Stored data entries
--------------------------------------------------

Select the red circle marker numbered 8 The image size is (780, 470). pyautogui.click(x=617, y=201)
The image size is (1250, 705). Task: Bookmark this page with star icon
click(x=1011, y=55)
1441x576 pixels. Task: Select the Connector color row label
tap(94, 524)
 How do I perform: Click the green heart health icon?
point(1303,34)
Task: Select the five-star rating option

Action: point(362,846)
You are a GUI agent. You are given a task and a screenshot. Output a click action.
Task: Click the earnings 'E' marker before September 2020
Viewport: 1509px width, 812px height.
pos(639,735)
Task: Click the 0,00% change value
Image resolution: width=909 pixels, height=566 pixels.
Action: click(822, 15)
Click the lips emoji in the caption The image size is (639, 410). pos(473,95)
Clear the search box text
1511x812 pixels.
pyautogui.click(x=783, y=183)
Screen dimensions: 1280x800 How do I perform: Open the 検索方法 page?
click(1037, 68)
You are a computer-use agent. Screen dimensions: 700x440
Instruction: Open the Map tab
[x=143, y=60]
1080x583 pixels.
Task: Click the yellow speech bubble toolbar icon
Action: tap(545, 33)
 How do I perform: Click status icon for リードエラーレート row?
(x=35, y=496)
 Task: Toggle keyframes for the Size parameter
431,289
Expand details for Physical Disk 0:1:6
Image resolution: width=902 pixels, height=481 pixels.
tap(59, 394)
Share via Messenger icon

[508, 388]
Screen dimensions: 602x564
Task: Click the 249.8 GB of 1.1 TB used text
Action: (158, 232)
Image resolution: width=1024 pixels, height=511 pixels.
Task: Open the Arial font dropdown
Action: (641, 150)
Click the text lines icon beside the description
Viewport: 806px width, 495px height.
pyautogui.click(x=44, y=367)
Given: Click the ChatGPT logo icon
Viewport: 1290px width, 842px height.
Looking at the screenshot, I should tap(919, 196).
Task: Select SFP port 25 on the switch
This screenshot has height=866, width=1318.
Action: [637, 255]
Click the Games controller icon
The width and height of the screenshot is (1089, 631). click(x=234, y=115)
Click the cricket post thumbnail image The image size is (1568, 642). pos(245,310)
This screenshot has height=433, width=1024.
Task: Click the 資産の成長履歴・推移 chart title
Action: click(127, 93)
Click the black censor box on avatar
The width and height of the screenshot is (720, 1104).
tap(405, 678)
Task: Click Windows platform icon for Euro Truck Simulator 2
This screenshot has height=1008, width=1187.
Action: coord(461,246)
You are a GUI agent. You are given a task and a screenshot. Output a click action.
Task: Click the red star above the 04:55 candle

--------------------------------------------------

Task item
Your reply must be a faithful copy of each entry above.

Exercise result
Select the red circle marker numbered 8 The image size is (780, 470). pyautogui.click(x=617, y=201)
The image size is (1250, 705). Task: Bookmark this page with star icon
click(x=1011, y=55)
1441x576 pixels. Task: Select the Connector color row label
tap(94, 524)
 How do I perform: Click the green heart health icon?
point(1303,34)
Task: Select the five-star rating option

Action: point(362,846)
You are a GUI agent. You are given a task and a screenshot. Output a click action.
Task: Click the earnings 'E' marker before September 2020
Viewport: 1509px width, 812px height.
pos(639,735)
Task: Click the 0,00% change value
Image resolution: width=909 pixels, height=566 pixels.
Action: click(822, 15)
Click the lips emoji in the caption The image size is (639, 410). pos(473,95)
Clear the search box text
1511x812 pixels.
pyautogui.click(x=783, y=183)
Screen dimensions: 1280x800 How do I perform: Open the 検索方法 page?
click(1037, 68)
You are a computer-use agent. Screen dimensions: 700x440
Instruction: Open the Map tab
[x=143, y=60]
1080x583 pixels.
Task: Click the yellow speech bubble toolbar icon
Action: tap(545, 33)
 How do I perform: Click status icon for リードエラーレート row?
(x=35, y=496)
 Task: Toggle keyframes for the Size parameter
431,289
Expand details for Physical Disk 0:1:6
Image resolution: width=902 pixels, height=481 pixels.
tap(59, 394)
Share via Messenger icon

[508, 388]
Screen dimensions: 602x564
Task: Click the 249.8 GB of 1.1 TB used text
Action: (158, 232)
Image resolution: width=1024 pixels, height=511 pixels.
Task: Open the Arial font dropdown
Action: (641, 150)
Click the text lines icon beside the description
Viewport: 806px width, 495px height.
pyautogui.click(x=44, y=367)
Given: Click the ChatGPT logo icon
Viewport: 1290px width, 842px height.
Looking at the screenshot, I should tap(919, 196).
Task: Select SFP port 25 on the switch
This screenshot has height=866, width=1318.
Action: [637, 255]
Click the Games controller icon
The width and height of the screenshot is (1089, 631). click(x=234, y=115)
Click the cricket post thumbnail image The image size is (1568, 642). pos(245,310)
This screenshot has height=433, width=1024.
Task: Click the 資産の成長履歴・推移 chart title
Action: click(127, 93)
Click the black censor box on avatar
The width and height of the screenshot is (720, 1104).
tap(405, 678)
Task: Click Windows platform icon for Euro Truck Simulator 2
This screenshot has height=1008, width=1187.
Action: coord(461,246)
You are a GUI agent. You are given a task and a screenshot. Output a click action.
Task: Click the red star above the 04:55 candle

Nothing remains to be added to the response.